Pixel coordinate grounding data

# # # # # # #

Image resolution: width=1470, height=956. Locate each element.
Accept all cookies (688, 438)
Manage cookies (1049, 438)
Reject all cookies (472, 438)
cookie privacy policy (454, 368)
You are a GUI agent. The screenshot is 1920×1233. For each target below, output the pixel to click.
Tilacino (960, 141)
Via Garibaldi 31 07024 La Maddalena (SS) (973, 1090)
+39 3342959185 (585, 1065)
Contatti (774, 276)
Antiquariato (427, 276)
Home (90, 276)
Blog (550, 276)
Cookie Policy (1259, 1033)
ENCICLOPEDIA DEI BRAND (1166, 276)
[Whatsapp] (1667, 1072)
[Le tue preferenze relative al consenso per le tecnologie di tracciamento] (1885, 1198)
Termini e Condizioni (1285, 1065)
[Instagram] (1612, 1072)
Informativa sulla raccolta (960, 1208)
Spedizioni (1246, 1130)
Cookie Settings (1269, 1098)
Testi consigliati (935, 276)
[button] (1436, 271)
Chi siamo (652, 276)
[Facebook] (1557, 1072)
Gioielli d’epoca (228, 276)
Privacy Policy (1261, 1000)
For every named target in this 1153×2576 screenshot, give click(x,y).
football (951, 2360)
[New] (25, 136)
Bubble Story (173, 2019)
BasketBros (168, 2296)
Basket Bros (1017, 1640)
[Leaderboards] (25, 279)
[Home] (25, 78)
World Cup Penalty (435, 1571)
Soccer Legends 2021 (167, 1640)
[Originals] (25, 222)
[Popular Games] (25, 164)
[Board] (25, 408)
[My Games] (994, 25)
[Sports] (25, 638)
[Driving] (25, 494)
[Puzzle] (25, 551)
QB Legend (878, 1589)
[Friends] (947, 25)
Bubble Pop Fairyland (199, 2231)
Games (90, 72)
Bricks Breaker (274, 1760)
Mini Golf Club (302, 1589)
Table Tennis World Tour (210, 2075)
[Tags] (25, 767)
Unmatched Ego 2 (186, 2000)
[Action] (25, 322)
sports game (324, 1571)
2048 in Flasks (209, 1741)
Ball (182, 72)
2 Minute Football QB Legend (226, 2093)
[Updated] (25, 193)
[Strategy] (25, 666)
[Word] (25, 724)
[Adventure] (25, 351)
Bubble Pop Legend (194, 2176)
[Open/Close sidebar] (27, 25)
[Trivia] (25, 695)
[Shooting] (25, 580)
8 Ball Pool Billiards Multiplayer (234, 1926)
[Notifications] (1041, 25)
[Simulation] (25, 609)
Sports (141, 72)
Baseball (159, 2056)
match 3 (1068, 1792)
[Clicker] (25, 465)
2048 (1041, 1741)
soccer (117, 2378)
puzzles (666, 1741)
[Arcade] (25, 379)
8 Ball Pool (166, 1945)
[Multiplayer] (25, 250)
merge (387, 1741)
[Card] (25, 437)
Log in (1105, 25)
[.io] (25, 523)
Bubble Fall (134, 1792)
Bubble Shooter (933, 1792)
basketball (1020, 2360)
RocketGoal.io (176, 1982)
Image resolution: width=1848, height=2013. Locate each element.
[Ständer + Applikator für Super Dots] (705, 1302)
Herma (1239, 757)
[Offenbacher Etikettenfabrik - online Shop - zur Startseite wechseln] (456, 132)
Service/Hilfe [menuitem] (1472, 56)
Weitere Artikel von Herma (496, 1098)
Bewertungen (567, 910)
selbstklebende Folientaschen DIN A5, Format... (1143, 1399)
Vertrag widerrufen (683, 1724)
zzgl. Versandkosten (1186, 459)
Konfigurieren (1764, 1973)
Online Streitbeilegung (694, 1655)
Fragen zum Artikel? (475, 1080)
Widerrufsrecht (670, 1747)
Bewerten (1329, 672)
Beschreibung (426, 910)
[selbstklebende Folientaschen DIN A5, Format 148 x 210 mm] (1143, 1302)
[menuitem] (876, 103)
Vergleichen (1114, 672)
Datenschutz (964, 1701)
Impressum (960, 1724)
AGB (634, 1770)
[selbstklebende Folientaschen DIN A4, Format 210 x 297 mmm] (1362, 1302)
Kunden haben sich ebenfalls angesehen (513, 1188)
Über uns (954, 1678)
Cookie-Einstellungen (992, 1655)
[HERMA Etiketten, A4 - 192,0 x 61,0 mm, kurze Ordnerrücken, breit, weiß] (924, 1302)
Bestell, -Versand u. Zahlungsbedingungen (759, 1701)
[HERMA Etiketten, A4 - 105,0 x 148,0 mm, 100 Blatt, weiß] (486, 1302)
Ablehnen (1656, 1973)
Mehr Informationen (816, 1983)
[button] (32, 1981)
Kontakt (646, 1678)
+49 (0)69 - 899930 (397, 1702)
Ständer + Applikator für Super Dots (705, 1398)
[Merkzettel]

# # # # # # #

YOUR OBJECTIVE →
Where a line of the entries above holds the word "weiß", return that line.

PROBLEM SOLUTION →
[HERMA Etiketten, A4 - 192,0 x 61,0 mm, kurze Ordnerrücken, breit, weiß] (924, 1302)
[HERMA Etiketten, A4 - 105,0 x 148,0 mm, 100 Blatt, weiß] (486, 1302)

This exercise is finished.